Qualcomm, AMD and Gigabyte Break the PetaOperations Per Second Barrier for AI Inferencing

The News: For the first time ever, a Qualcomm AI-based solution has broken the PetaOperations (PetaOps) Per Second Barrier for AI Inferencing. The record was achieved through a partnership between Qualcomm, AMD, and Gigabyte, by pairing AMD’s EPYC 7003 processor and Qualcomm’s Cloud AI 100 solution in a Gigabyte G292-Z43 server. Read the full release from Qualcomm here.

Qualcomm, AMD, and Gigabyte Break the PetaOperations Per Second Barrier for AI Inferencing

Analyst Take: The news that Qualcomm, AMD, and Gigabyte break the PetaOperations per second barrier for AI inferencing is big, and with good reason. AI is increasingly becoming the driving force behind the next generation of consumer experiences. In fact, almost all mobile experiences involve some type of AI intervention, from the way that shopping apps deliver customized recommendations based on tens of thousands of AI inferences, to how streaming apps curate categories and titles to best match every individual user’s tastes and mood.

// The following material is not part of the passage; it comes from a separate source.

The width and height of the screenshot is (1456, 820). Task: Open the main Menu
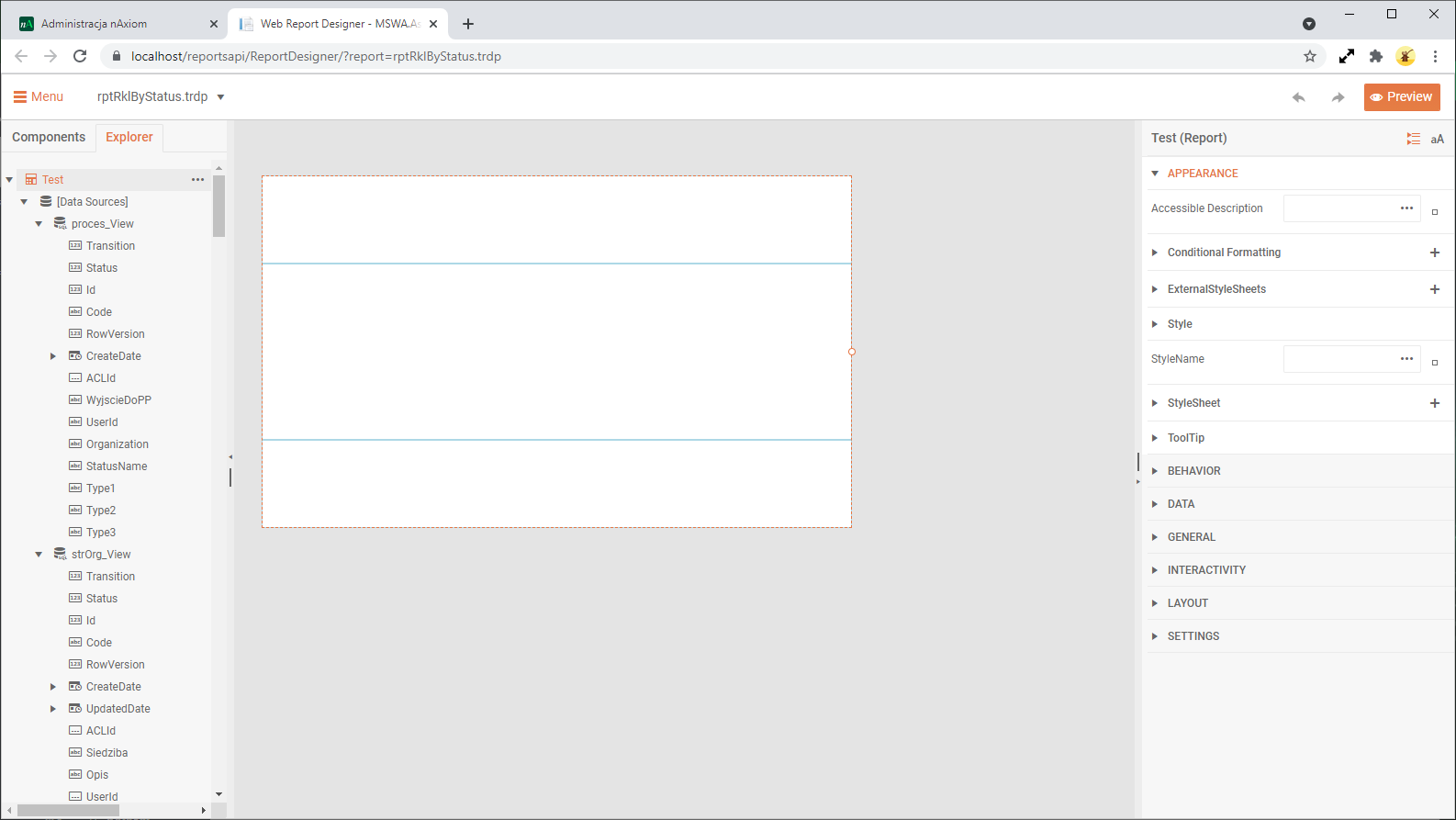[x=39, y=96]
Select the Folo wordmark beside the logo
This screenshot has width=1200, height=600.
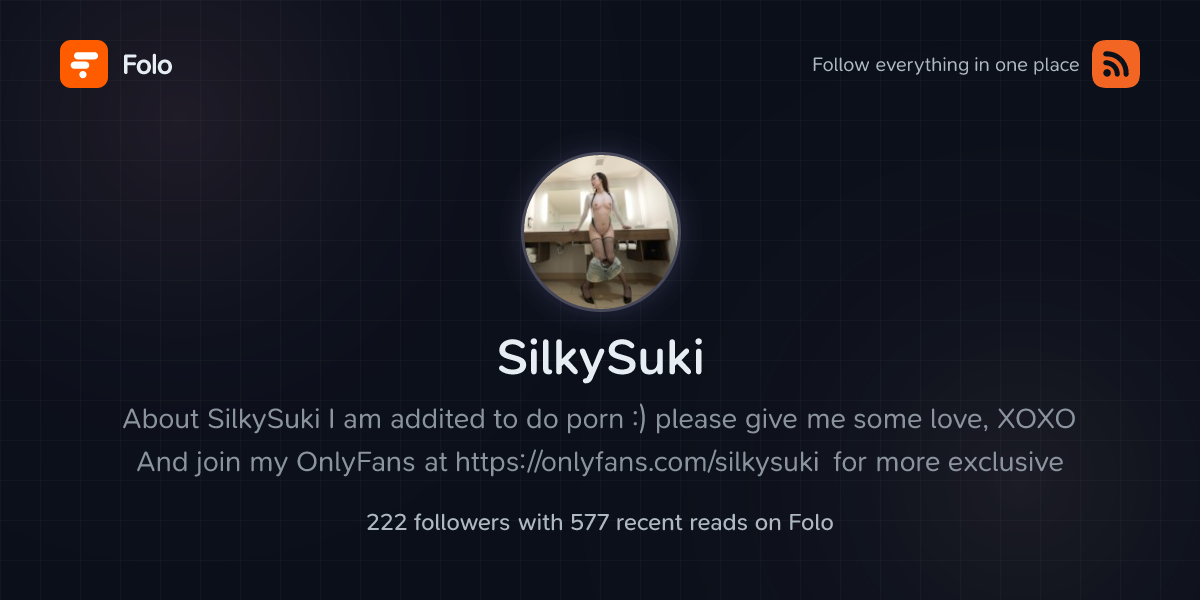[x=147, y=65]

These types of platforms serve millions of users every single day and achieving that kind of workflow at scale requires rack upon rack of powerful servers that can deliver the kind of AI inferencing performance that will keep these platforms running smoothly. U.S. chipmaker Qualcomm is addressing this need by enabling a server rack that can meet these high-performance requirements by pairing its Cloud AI 100 solution with the latest AMD EPYC 7003 Series processors and Gigabyte’s latest G292-Z43 server solutions. This amalgamation of hardware expertise offers incredible performance and raises the bar for the modern data center.

The Gigabyte G292-Z43 server supports two 3rd generation AMD EPYC 7003 series processors for its processing power, alongside 16 Qualcomm Cloud AI 100 cards for computationally intensive applications supporting inferencing workloads. Qualcomm’s Cloud AI 100 fits perfectly into Gigabyte’s server system and is capable of driving a wide range of AI use cases, from high-speed data analysis and personalized recommendations, to smart cities, 5G communications and more.

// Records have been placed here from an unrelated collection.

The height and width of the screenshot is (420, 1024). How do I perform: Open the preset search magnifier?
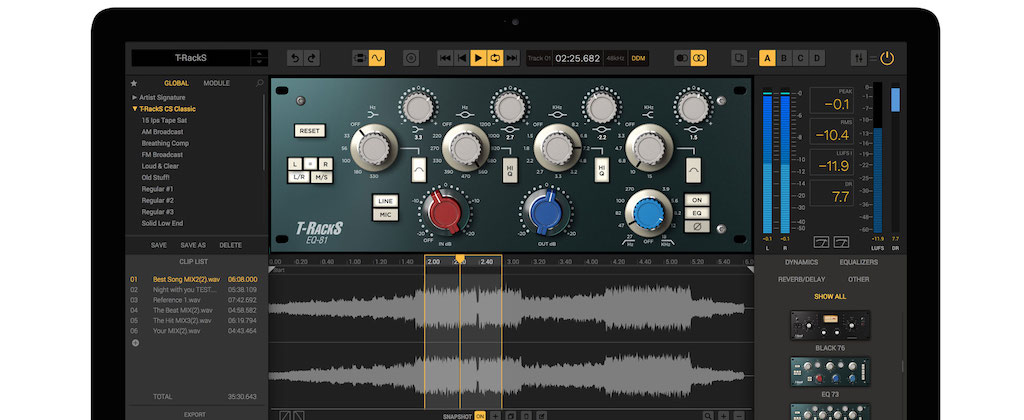[260, 84]
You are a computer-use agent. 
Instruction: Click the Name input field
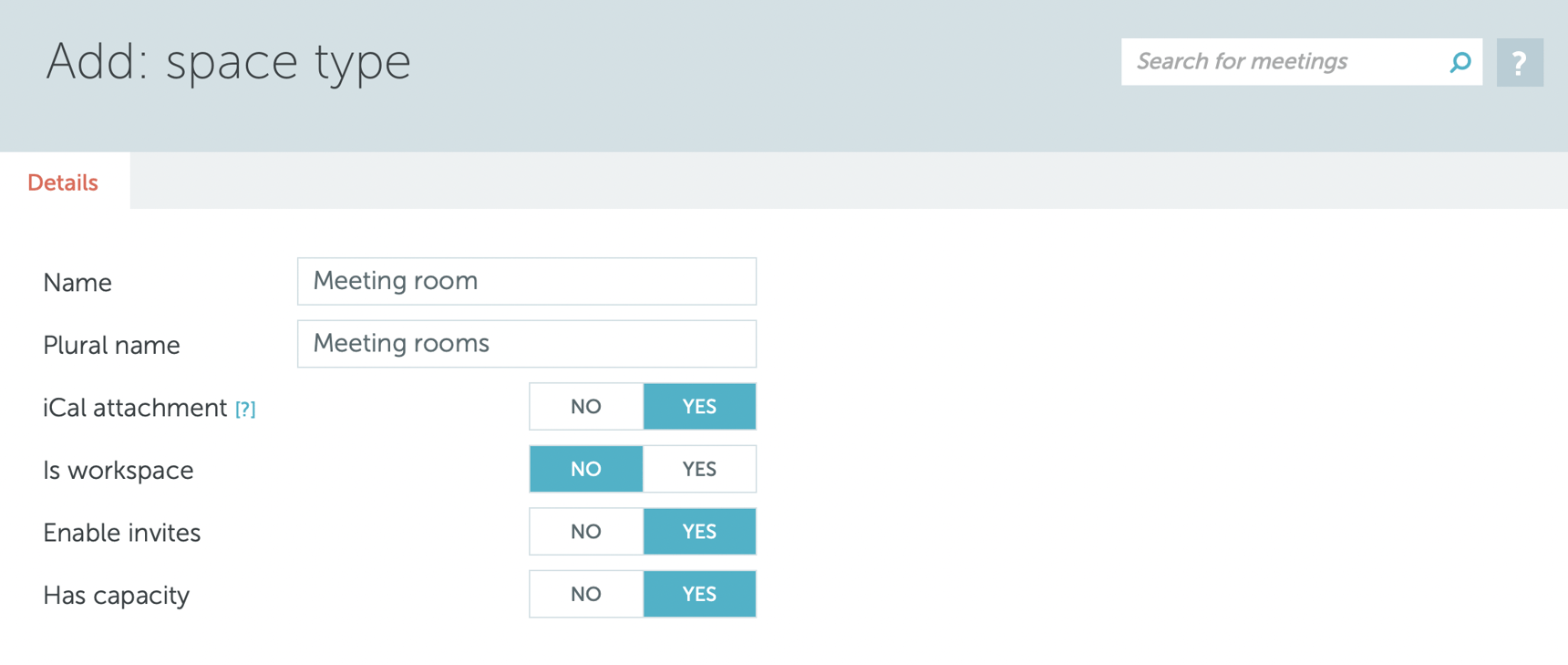(527, 281)
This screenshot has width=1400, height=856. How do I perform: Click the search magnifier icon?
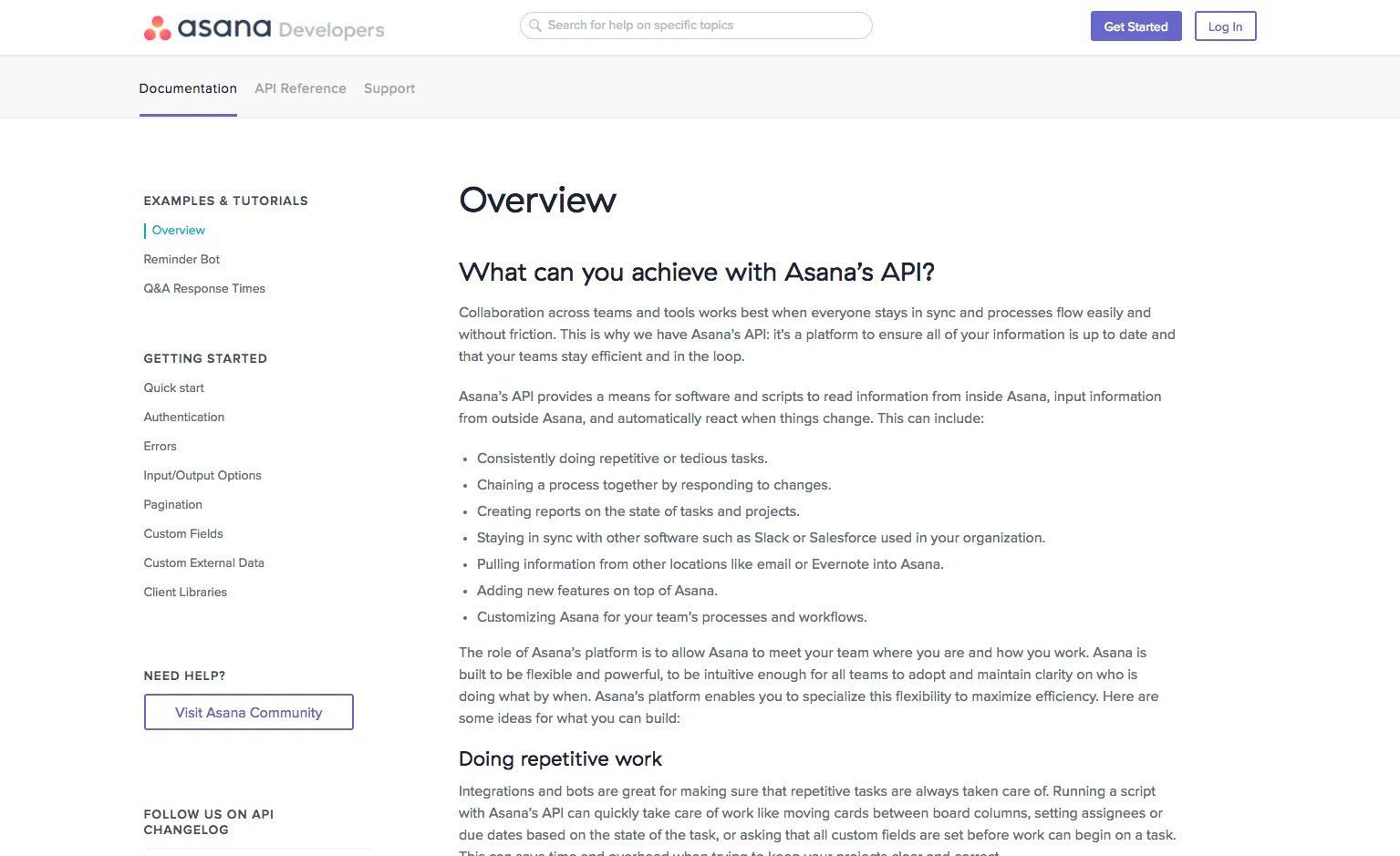pos(535,26)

To gauge the kind of performance that this setup can deliver, Qualcomm’s Cloud AI 100 inference accelerator in just one Cloud AI 100 card can push 400 TOPS (trillion operations per second) at a pretty slick 75 watts. Since each Gigabyte server can host up to 16 Qualcomm Cloud AI 100 inferencing cards, each server can deliver up to 6.4 Peta OPS (POPS), which adds up to one thousand trillion operations per second.

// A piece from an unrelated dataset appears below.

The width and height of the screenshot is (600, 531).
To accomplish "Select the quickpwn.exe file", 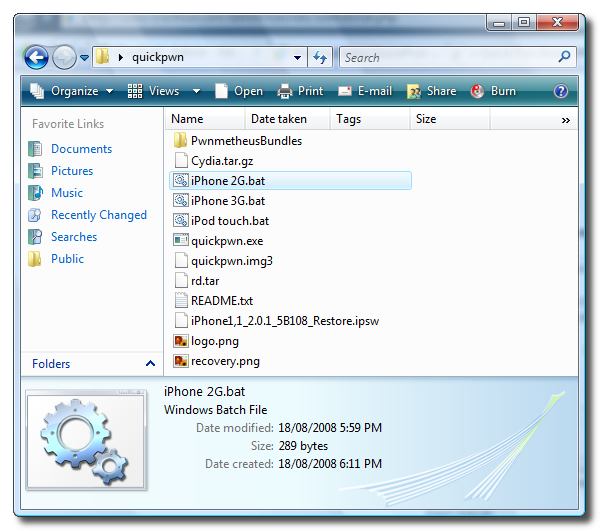I will click(226, 241).
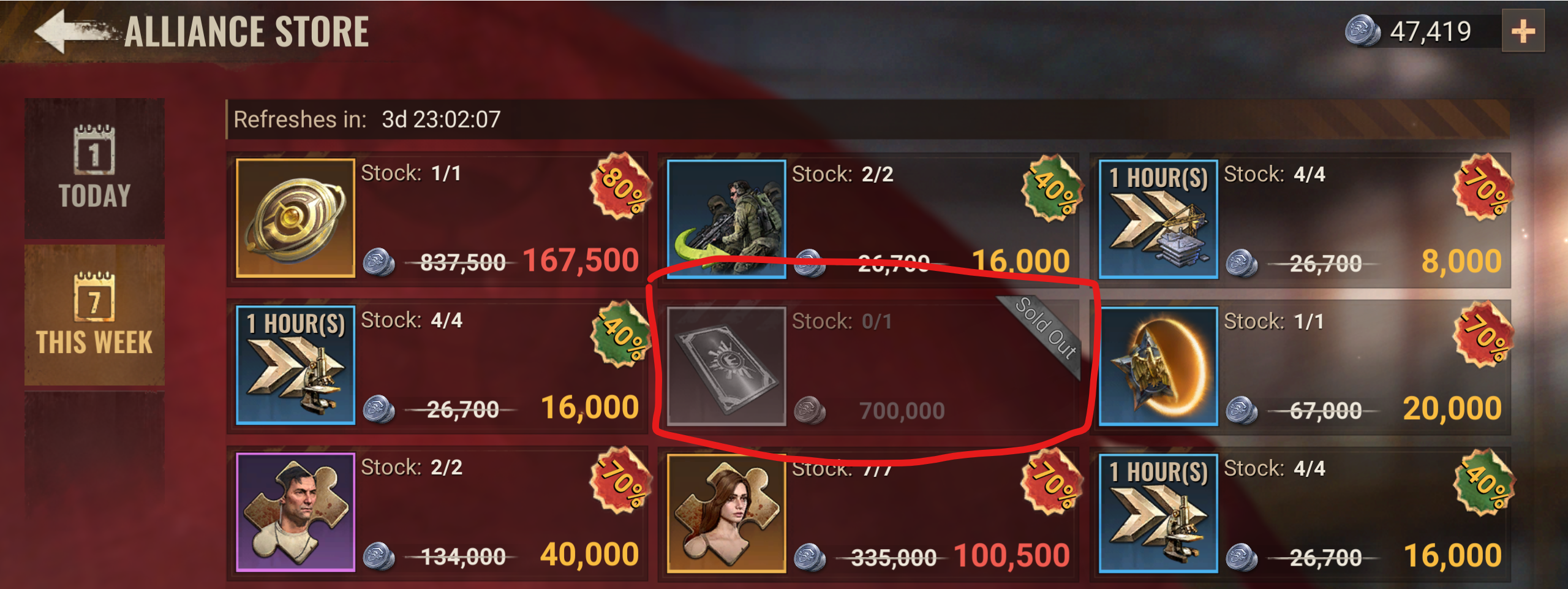1568x589 pixels.
Task: Open the female hero puzzle fragment
Action: tap(726, 514)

And since a single server rack can host 19 or more of these server units, a rack can exceed 100 PetaOPS. That is a lot of AI muscle. To put this into a clearer use case context, a single 400 TOPS HHHL Qualcomm Cloud AI 100 inference card can, for example, drive around 19,000 Resnet50 images/sec.

AMD Goes After Intel Xeon with 3rd Generation EPYC 7003 CPU

For its part, AMD’s new EPYC 7003 processor improves per-cycle performance over its predecessor by 19% and delivers 2x performance for 8-bit AI inference processing operations. This, AMD claims, means that the EPYC 7003 delivers “the world’s fastest performance per chip and per core,” which I see as a clear shot across Intel’s bow when it comes to cloud, enterprise, and HPC workloads. That is because cloud service providers have typically been able to use AMD processors for pretty much everything except AI inferencing. For that, the solution of choice tended to be Intel’s Xeon processors. Evidently, AMD is looking to give Intel a run for its money on that front starting this year.
Speaking of money, AMD claims that its new EPYC processors will lower total cost of ownership (TCO) by 35% compared to Intel. If true, this could help not only speed up adoption of AMD’s EPYC 7003 processors but help AMD gain market share among CSPs, who remain heavy buyers of CPUs.

Caveat: This is not the first time that AMD has boasted of lower TCOs based on high core-to-server ratios, despite per-core absolute performance disadvantages vs Intel equivalents. Having said that, that per-core performance disadvantage no longer appears to be an issue.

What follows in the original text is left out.